Extract to read

The Edmond J. Safra Synagogue is an Orthodox Sephardic synagogue located on East 63rd Street off of Fifth Avenue in Manhattan, New York.

History
The synagogue project was initiated by philanthropist Edmond Safra before his death in 1999, and dedicated in 2003. Safra's goal was to have a Sephardic synagogue on Manhattan's Upper East Side.

During his lifetime, Safra was often in New York City and spent many a Shabbat in Manhattan. Noting the absence of a formal synagogue and communal center for the Sephardic Jews of the Upper East Side of Manhattan, he expressed a desire to build a central house of worship in the area. The synagogue was completed in December 2002. Dignitaries including the Chief Rabbi of Israel and Mayor Michael Bloomberg attended an official inauguration of the building.

The synagogue, whose congregational name is "Congregation Beit Yaakov" after Safra's father's name, was designed by architect Thierry W. Despont, and has been described as  a "sumptuous work of Beaux-Arts revival." The interior and facade of the building is made of Jerusalem stone  quarried in Judea. The massive bronze doors with their Tree of Life motif are by American sculptor Mark Beard.

Because it is located in a historic district, the synagogue design needed to receive approval from the landmarks commission, which called it an "artful synthesis of the composition, details and material palette of the Beaux-Arts style, which plays an important role in defining the special architectural character of the Upper East Side Historic District."

Community
Rabbi Shlomo Farhi became the Rabbi of Congregation Beit Edmond in mid-August 2018 following the departure of founding Rabbi Elie Abadie in January 2017.

Supplied records
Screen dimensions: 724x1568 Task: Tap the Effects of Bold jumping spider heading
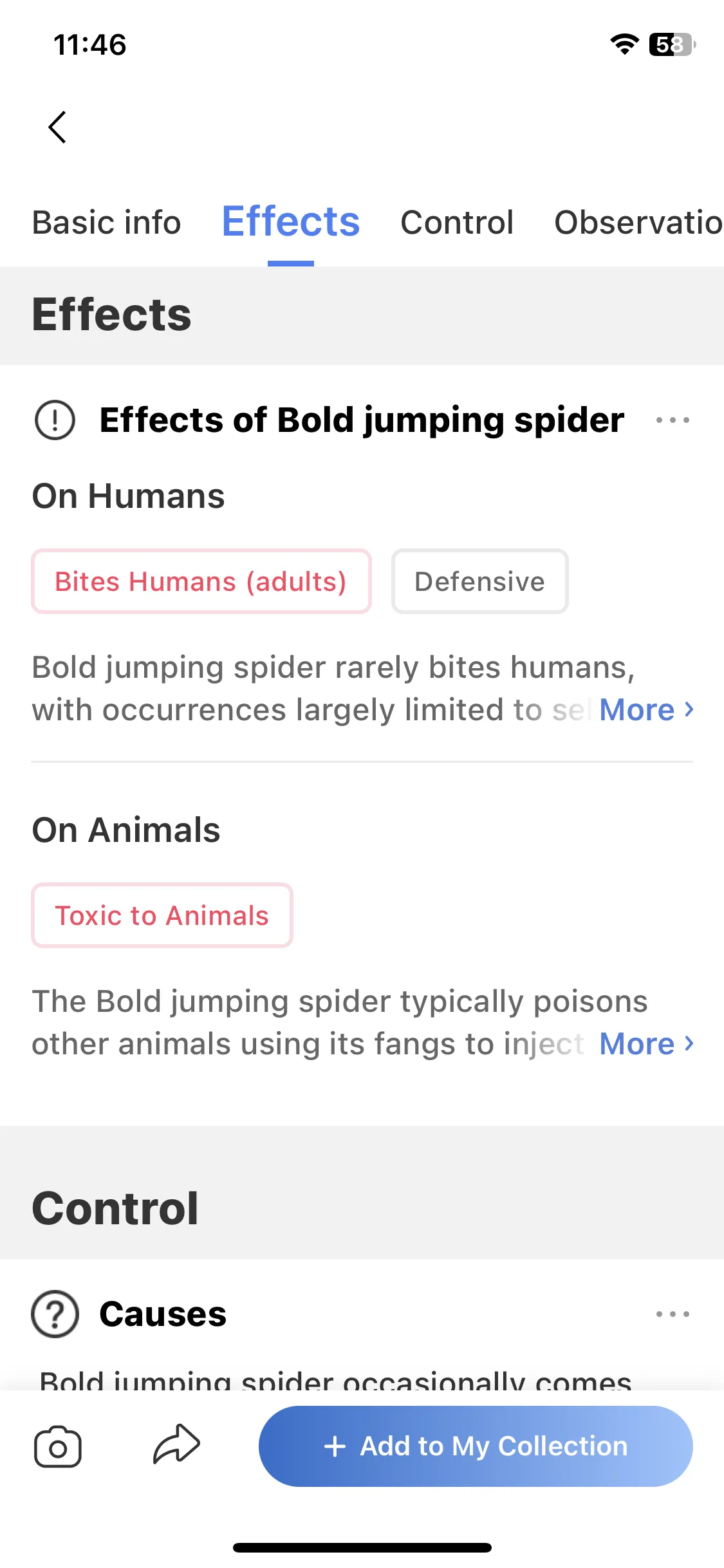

* * *

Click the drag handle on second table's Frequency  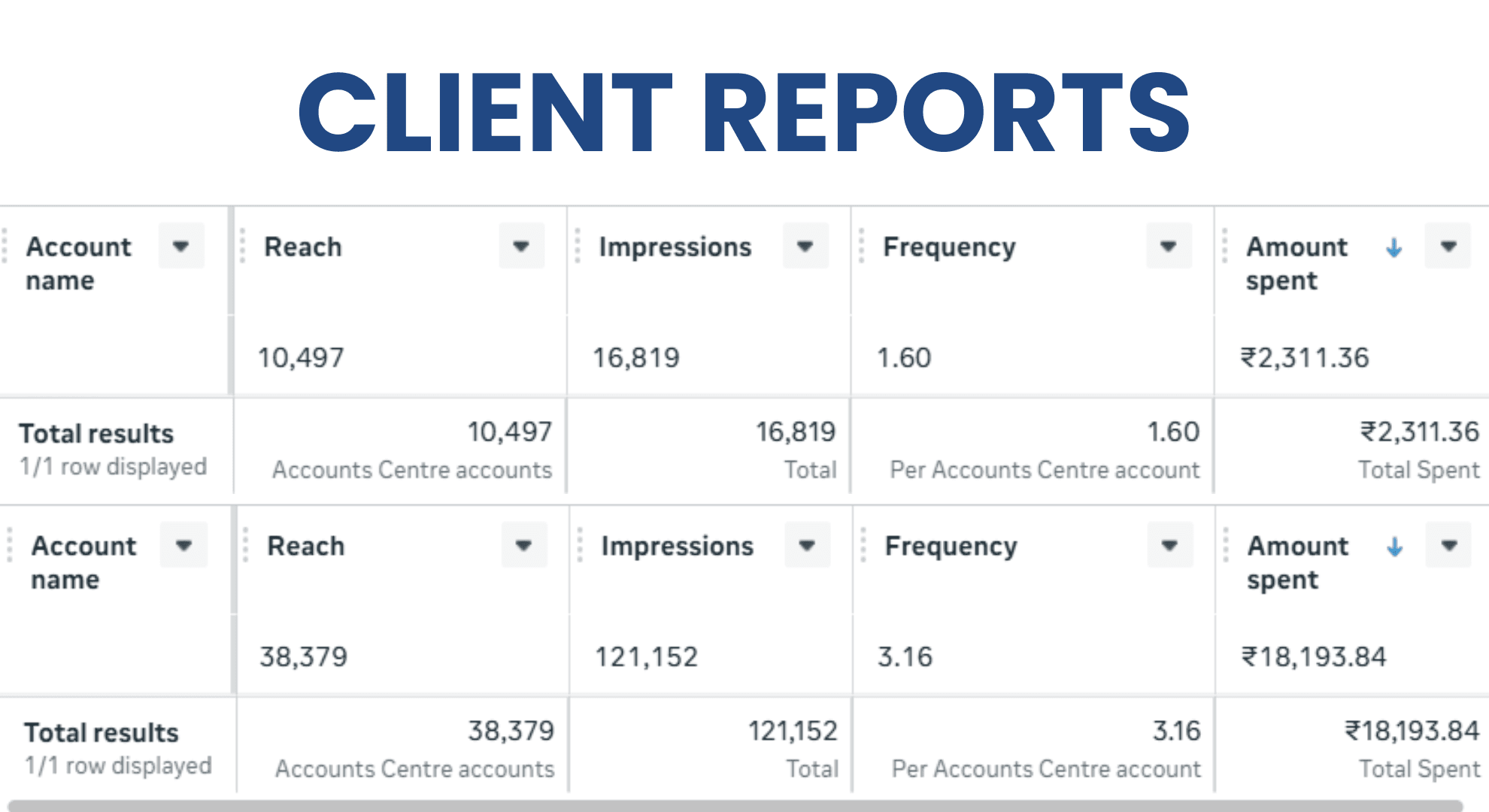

Directions
- a) Transcribe the part of the text about the Edmond J. Safra Synagogue that starts at "During his lifetime, Safra" and ends at "of the building.".
- b) List every person whom the text about the Edmond J. Safra Synagogue mentions by name.

Outputs for the tasks
- a)
During his lifetime, Safra was often in New York City and spent many a Shabbat in Manhattan. Noting the absence of a formal synagogue and communal center for the Sephardic Jews of the Upper East Side of Manhattan, he expressed a desire to build a central house of worship in the area. The synagogue was completed in December 2002. Dignitaries including the Chief Rabbi of Israel and Mayor Michael Bloomberg attended an official inauguration of the building.

- b)
- Edmond Safra
- Michael Bloomberg
- Thierry W. Despont
- Mark Beard
- Shlomo Farhi
- Elie Abadie